Segment Start: EXERCISE MATERIAL

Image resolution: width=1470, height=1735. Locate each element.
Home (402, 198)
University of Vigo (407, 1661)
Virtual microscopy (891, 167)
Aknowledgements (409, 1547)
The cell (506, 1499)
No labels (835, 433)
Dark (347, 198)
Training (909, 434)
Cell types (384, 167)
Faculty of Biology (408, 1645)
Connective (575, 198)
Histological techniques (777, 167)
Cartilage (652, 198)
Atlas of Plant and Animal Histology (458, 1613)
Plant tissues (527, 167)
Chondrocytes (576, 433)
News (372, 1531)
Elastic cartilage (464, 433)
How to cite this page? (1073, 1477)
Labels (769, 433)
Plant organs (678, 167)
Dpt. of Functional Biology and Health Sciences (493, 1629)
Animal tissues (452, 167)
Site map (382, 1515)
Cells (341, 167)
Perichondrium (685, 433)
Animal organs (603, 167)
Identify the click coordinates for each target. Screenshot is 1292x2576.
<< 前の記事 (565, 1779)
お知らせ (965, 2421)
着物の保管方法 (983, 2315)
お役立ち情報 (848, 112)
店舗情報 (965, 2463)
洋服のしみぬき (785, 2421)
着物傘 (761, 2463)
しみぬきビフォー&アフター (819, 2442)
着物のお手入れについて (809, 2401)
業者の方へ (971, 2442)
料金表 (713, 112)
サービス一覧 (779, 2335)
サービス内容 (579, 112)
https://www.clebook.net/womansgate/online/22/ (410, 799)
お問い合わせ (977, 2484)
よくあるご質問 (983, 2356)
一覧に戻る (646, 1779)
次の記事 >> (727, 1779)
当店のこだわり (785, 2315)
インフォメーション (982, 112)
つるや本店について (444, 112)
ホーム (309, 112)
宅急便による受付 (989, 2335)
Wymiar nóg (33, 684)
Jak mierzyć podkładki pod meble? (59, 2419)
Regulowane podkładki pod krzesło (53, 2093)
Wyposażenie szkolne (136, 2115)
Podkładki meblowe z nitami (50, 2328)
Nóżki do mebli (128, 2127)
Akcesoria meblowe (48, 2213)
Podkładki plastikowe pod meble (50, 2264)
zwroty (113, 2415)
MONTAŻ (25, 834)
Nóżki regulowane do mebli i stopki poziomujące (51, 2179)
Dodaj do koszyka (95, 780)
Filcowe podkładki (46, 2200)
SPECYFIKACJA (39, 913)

Segment End: EXERCISE MATERIAL

**YOUR TASK:** State how many lines in the data include the string "Biology". Nothing else belongs in the reply.

**PROBLEM SOLUTION:** 2